Synopsis
Everyone dreams of jumping in their car and hitting the road for parts unknown, and ultimately discovering the mysteries of the "Old West." In the summer of 1989, Barnaby Conrad did just that. For five months, he journeyed nine thousand miles through all the rough terrain of the Montana landscape in search of adventure, his family roots, and the history still breathing in the carcass of myth.

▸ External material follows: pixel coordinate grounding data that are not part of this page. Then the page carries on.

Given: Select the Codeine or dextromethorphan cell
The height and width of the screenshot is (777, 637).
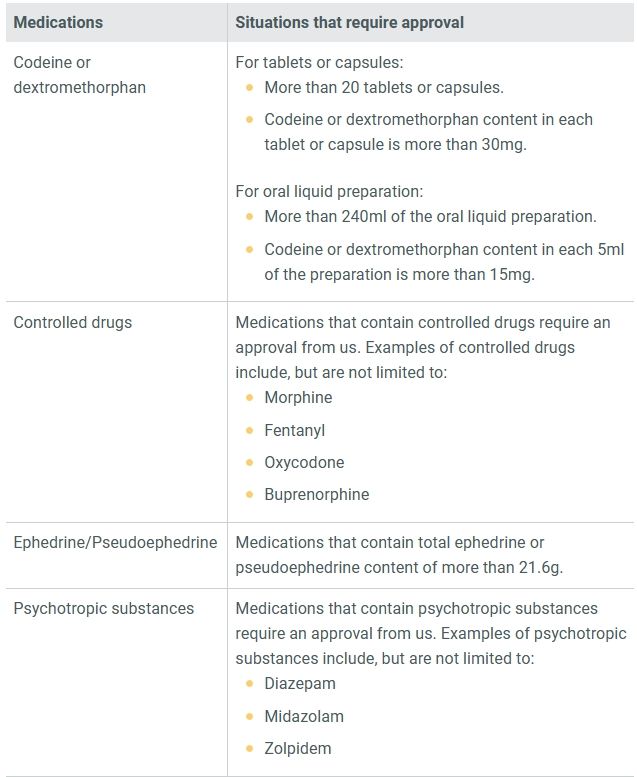Looking at the screenshot, I should [79, 75].
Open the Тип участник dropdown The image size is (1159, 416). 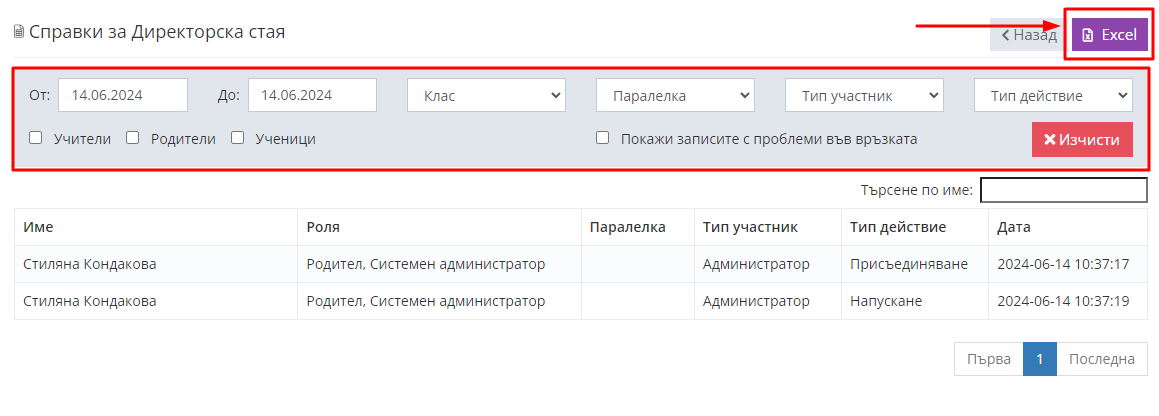pos(864,95)
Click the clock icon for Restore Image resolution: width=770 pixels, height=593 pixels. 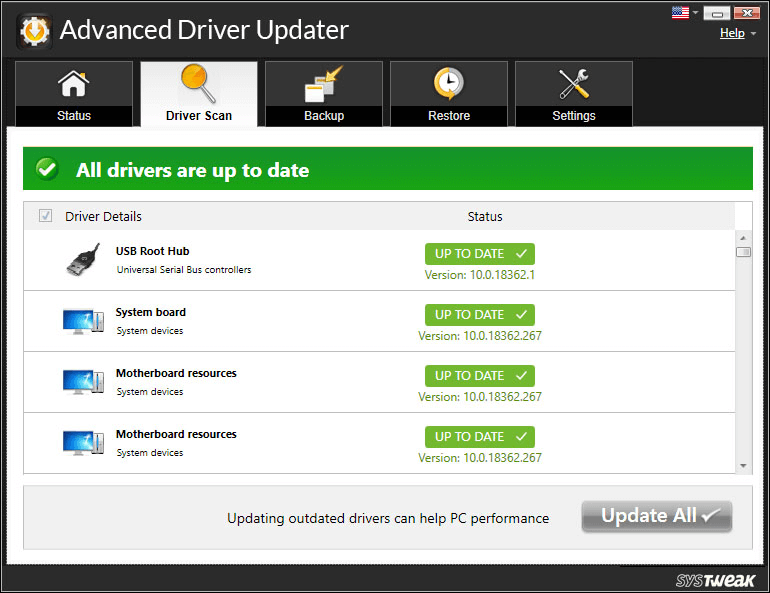(449, 84)
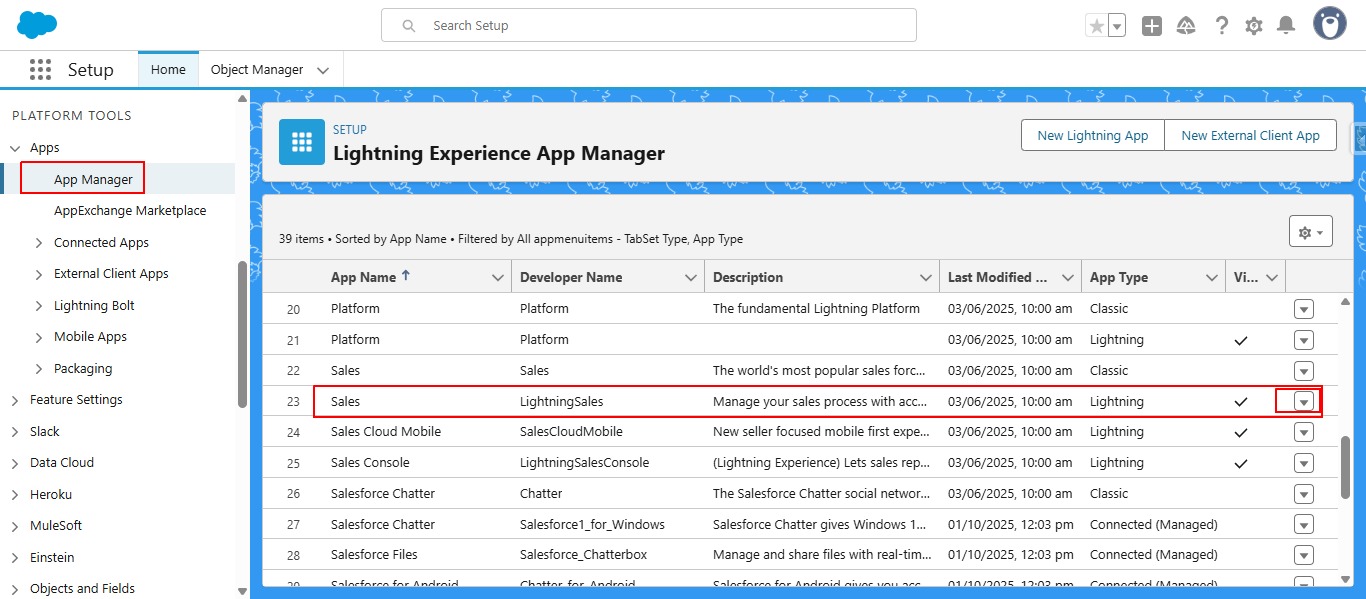Select the Home tab
1366x599 pixels.
(x=168, y=70)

With humor and insight, Conrad encounters car-fighting cowboys, wolf biologists, modern-day mountainmen with flintlock rifles, xenophobic fly fishermen, philosophical Indians, New Age religious groups, and even grizzly bears drunk on fermented corn. Between accounts of his adventures, he pays literary homage to Montana's originals, like Charlie Russell, Will James, A. B. Guthrie, and Thomas McGuane. While traveling through such historic sites as Fort Benton and Glacier Park, Conrad revives such colorful ghosts as Calamity Jane, Butch Cassidy, General Custer, and the Sundance Kid.

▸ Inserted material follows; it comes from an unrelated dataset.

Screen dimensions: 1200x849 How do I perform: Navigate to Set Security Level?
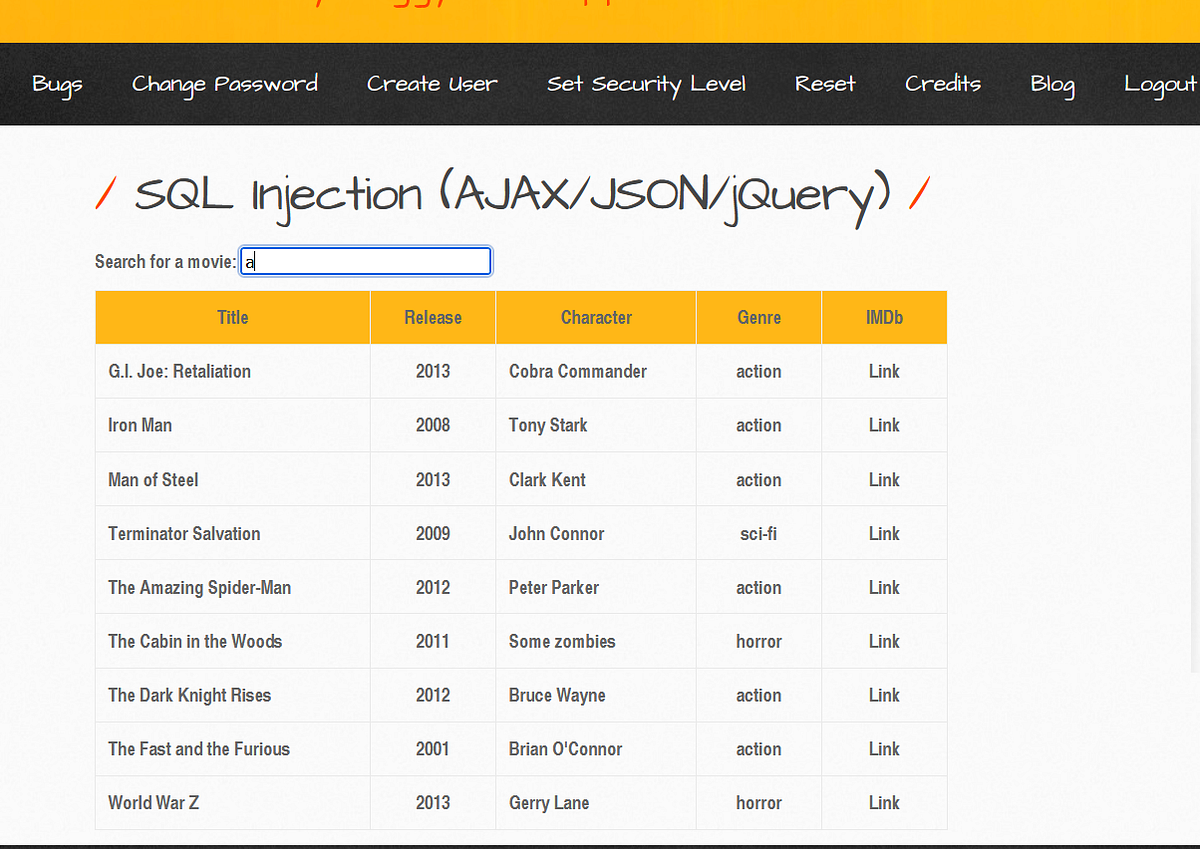click(646, 84)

GHOST HUNTING IN MONTANA provides an engaging insight into the past and present of this mystifying known as Big Sky Country. In this evocation of the old and new West, Conrad discovers not just the insider's Montana, but also the American in himself.
Reviews
A slow poke through Montana by Conrad (former editor of Horizons), a guy who likes a side dish of bile to accompany his travels. Conrad hits the road in the Big Sky State to take in the scenery and dig up a little family history. The family side of the story comes and goes--both grandfathers moved to the territory back in the late 1800s--with Conrad trying valiantly to paint them as fascinating characters. They're not, even with murder, mayhem, and adultery thrown in. Nor does Conrad succeed as an artful recorder of today's Montana. He can't help trotting out the obligatory Montaniana--barroom fisticuffs, brushes with Mr. Griz, trouty days, whiskey nights--while historical context comes in spurts from the ``Billings was named after Frederick Billings, an executive of the...'' school of background information. He mooches around with a fine disregard for the consequences, a little piece of bravery much to his credit. Most folks Conrad runs into are either forlorn, bitter, drunk, or just plain ready to brawl--bump into someone and get your lights punched out, mention the wrong name and get your lights punched out, offer an ill-timed comment and get your lights punched out. Then again, maybe he just spent too much time in bars. There is a wealth of detail in theses pages, some of it captivating, from ghoulish doings in Great Falls to the virtues of buffalo meat to tensions over wolf reintroduction to the quick portraits of the folks he crosses paths with, but little, if any, continuity. One item is cobbled to another, a pastiche from which an image of Montana never emerges. Don't expect to learn why they call this land the Last Great Place; even as a miscellany, Conrad's sidelong glimpse of Montana never conjures much excitement. (Photos, not seen) -- Copyright ©1994, Kirkus Associates, LP. All rights reserved.
Searching for family roots and adventure, Conrad, a former editor of Horizon, set out on a five-month, 9000-mile journey through the back roads of Montana. Often traveling by horse or canoe through "snow capped mountains, down her big rivers, up her box canyons, into her vast forests, across her sagebrush flats," he found true tales of the Wild West: gunfights, railroad building, prospecting, cowboys and Indians, and men confronted with grizzlies, wolves and coyotes. While native Montanans cling to their roots and look warily on newcomers, outsiders are discovering the wild beauty of this "Last Best Place," which now has its share of yuppies, artists, writers and celebrities. No mere travelogue, this is a lively and entertaining account of a little-known part of America and the colorful lives of its people. Photos not seen by PW.